Kapendam menegaskan, keterlibatan TNI AD bersifat sementara dan hanya dilakukan sesuai kebutuhan di lapangan. Bantuan akan dihentikan setelah distribusi BBM kembali normal.
“Pada prinsipnya, TNI AD siap membantu pemerintah daerah dalam mengatasi kesulitan masyarakat sesuai permintaan dan ketentuan yang berlaku. Perbantuan ini tidak bersifat permanen,” tegasnya.
Ia juga memastikan kehadiran personel TNI AD bukan untuk mengambil alih tugas maupun kewenangan Pertamina atau PT Elnusa Petrofin, melainkan sebagai bentuk sinergi antarlembaga guna menjamin kelancaran distribusi energi kepada masyarakat.

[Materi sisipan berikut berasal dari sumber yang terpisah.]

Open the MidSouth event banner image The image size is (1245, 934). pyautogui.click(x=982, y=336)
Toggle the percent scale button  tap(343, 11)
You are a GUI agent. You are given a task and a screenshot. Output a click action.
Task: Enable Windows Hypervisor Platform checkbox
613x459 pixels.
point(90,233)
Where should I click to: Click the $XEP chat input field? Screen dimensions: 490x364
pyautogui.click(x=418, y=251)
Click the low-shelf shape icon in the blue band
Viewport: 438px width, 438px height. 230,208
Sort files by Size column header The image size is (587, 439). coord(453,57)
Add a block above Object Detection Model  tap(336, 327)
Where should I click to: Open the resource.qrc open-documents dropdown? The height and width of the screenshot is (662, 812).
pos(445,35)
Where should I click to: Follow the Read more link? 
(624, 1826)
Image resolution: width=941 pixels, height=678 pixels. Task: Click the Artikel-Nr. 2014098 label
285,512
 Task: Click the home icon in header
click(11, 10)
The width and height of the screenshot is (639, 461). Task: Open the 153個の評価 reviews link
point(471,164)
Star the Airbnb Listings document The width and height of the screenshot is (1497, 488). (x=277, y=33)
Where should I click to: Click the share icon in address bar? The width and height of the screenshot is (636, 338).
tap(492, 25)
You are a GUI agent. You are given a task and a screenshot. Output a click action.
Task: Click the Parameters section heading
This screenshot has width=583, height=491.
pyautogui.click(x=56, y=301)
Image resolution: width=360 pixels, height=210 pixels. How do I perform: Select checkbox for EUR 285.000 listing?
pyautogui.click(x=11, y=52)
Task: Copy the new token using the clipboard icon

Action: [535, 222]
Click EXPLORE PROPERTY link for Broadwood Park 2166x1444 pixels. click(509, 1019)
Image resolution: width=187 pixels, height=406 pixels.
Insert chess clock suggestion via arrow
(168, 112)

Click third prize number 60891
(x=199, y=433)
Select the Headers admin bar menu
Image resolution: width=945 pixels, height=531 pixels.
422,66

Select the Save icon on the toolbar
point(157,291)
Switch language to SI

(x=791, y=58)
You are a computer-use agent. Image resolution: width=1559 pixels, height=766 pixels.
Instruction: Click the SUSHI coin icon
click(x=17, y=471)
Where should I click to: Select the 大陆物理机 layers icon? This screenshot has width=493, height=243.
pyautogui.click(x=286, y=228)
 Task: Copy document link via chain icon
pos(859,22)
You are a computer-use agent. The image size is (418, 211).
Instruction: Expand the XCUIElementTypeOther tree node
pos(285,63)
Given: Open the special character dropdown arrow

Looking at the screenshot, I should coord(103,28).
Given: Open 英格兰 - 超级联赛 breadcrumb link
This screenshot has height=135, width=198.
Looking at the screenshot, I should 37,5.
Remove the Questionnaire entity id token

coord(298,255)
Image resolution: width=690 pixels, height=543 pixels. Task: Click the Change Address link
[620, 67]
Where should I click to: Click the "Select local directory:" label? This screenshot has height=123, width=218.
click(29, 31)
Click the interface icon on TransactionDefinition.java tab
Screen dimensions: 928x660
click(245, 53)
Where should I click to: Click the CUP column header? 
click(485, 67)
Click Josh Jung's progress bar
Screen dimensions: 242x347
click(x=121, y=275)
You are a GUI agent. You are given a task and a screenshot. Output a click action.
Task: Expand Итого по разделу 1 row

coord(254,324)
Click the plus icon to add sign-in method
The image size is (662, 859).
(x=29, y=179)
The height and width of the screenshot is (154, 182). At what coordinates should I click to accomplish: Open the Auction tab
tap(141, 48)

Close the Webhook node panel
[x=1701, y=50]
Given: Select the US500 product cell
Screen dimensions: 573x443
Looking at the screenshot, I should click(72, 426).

Sesuai surat permohonan yang diterima Kodam I/Bukit Barisan, dukungan personel dilaksanakan dalam periode 14–17 Juli 2026, atau hingga kondisi distribusi BBM di Sumatera Utara dinyatakan kembali normal.
Kodam I/Bukit Barisan berharap kolaborasi antara Pemerintah Provinsi Sumatera Utara, PT Pertamina, PT Elnusa Petrofin, serta seluruh pemangku kepentingan mampu mempercepat normalisasi distribusi BBM. Dengan demikian, kebutuhan energi masyarakat dapat terpenuhi dan aktivitas sosial maupun perekonomian di wilayah Sumatera Utara kembali berjalan optimal.